Copy the items word for word, from the line containing "You are a GUI" through the line containing "(x=625, y=207)", with both of those lines included.
:: Data supplied ::
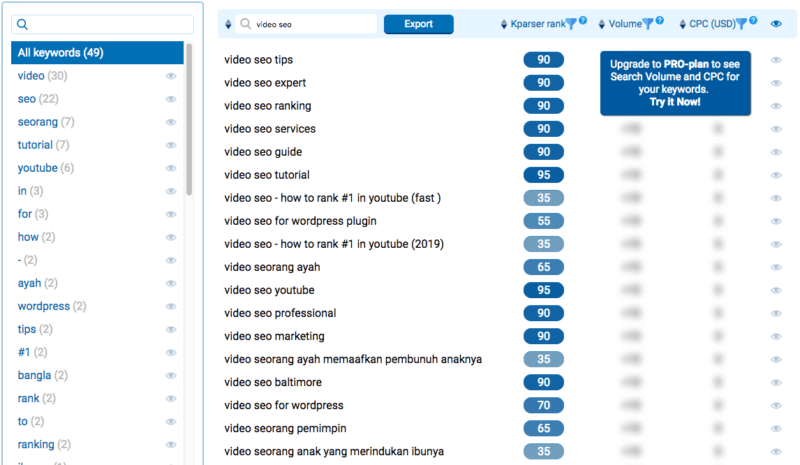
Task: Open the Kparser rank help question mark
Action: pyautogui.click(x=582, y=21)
:::
:: Data supplied ::
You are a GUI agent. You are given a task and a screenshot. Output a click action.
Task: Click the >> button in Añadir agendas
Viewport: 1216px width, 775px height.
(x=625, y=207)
:::
:: Data supplied ::
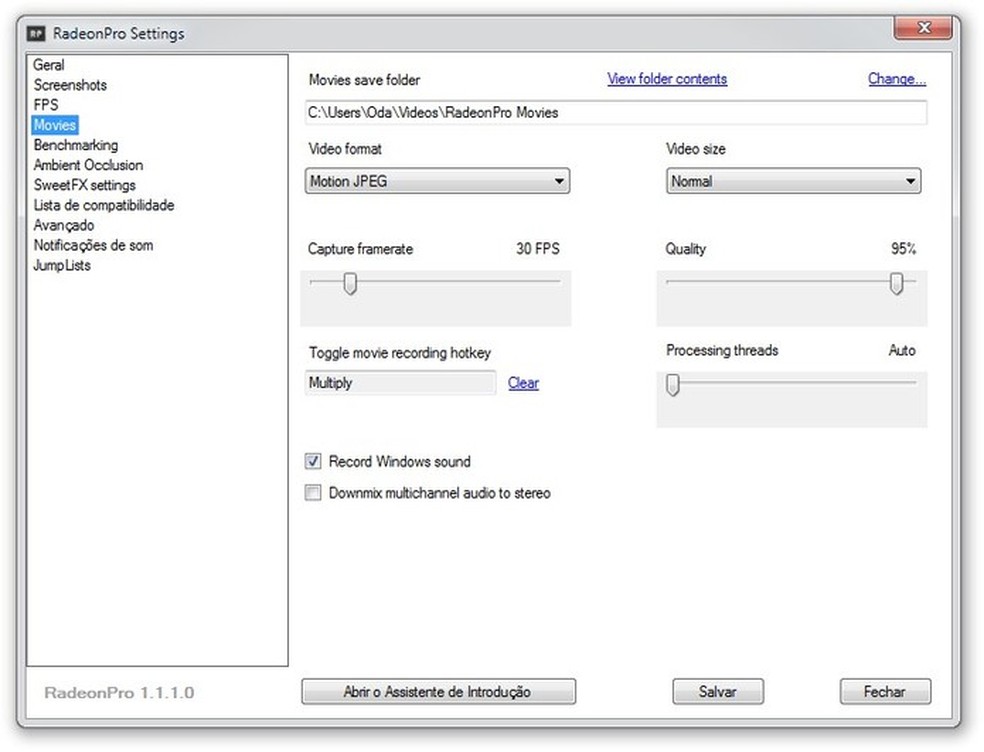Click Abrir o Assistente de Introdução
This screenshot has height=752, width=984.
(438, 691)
:::
- **Answer to the problem**
You are a GUI agent. You are given a task and a screenshot. Output a click action.
Task: Click the >> button in Añadir agendas
Viewport: 1216px width, 775px height.
(x=625, y=207)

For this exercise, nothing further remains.